RAPensando as sílabas

Uma das tarefas desafiadoras para o educador é introduzir as sílabas complexas no processo de alfabetização. Além do desinteresse dos alunos, em muitos casos, uma aparente falta de conexão entre o conteúdo proposto pelos professores. Por isso a proposta de se trabalhar temas e assuntos atuais se faz pertinente.

O hip hop é uma cultura urbana que nasceu nos Estados Unidos conforme ressalta Teperman:

Há um consenso na bibliografia especializada de que, tal como o conhecemos, o rap surgiu nas festas de bairro realizadas por imigrantes afro-caribenhos do Bronx, no bairro pobre de Nova Iorque, no início dos nos 70. Acoplando poderosos equipamentos de som a carrocerias de caminhões e carros grandes (os chamados “sound systems”), DJs como Kool Herc e Grand Master Flash animavam festas de rua com ritmos latinos, funk soul e reggae. (TEPERMAN, 2011, p.20).

No Brasil sua datação é do final dos anos 1970 na estação de metrô São Bento da cidade de São Paulo. Obviamente em diversas outras localidades a cultura pode ter surgido (concomitantemente), mas o marco “simbólico” é situado em São Paulo, não obstante, serem os rappers paulistas os mais famosos do Brasil.

Um dos elementos da cultura hip hop é o rap, uma sigla da expressão inglesa rhythm and poetry, que trazida significa: ritmo e poesia. Talvez seja essa a definição que nos auxilie a pensar no projeto de letramento das sílabas complexas em concomitância com a poesia do rap.
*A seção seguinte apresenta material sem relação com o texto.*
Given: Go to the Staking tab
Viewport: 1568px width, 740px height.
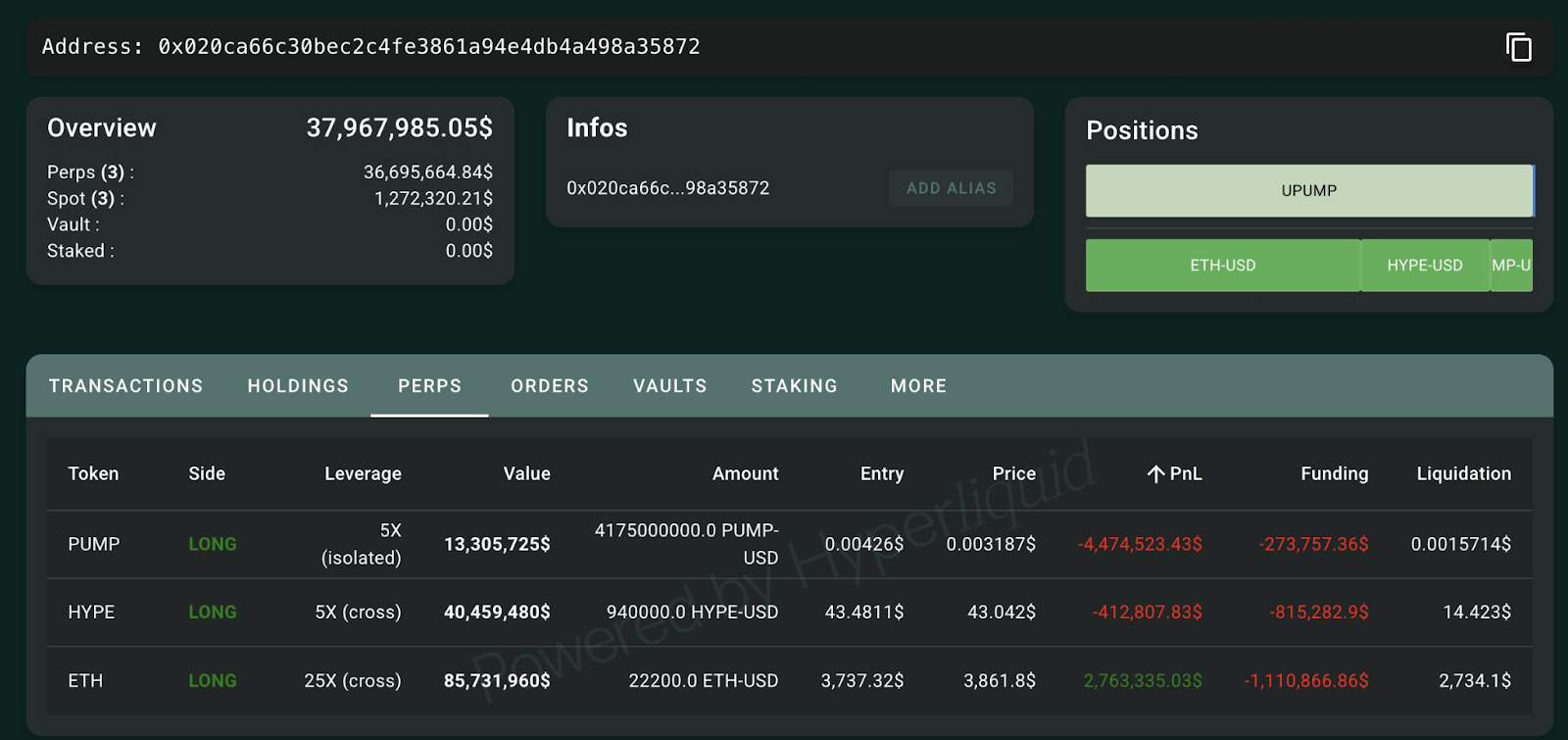Looking at the screenshot, I should coord(794,386).
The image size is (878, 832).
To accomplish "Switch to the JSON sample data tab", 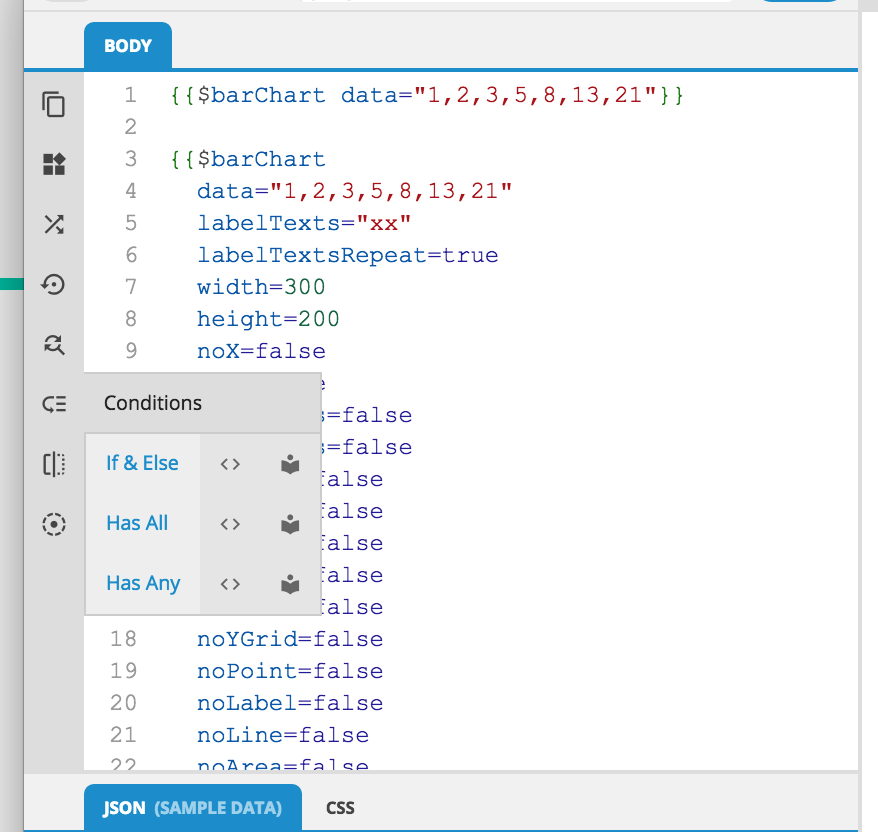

Além da rima e das divisões silábicas pode-se trabalhar com a música, que além da questão rítmica e compassada possibilita a abertura para que se trabalhe com outros elementos de melhor assimilação por porte dos alunos e alunas. Sendo assim, o elemento musical é um forte aliado no que diz respeito à “acomodação” pois sua dinâmica possibilita tal abordagem. Vejamos a seguinte definição:


 

Dentre as linguagens mais utilizadas vale destacar o uso da música. Trabalhar com música é fácil, didático e aproxima o professor do aluno na medida em que contribui na identificação de diferentes significados nas representações daquilo que o aluno ouve e associa ao que vive, uma vez que o ensino fundamenta-se na estimulação que é fornecida por recursos didáticos que facilitam a aprendizagem (PERCILIANO, 2018, p.141).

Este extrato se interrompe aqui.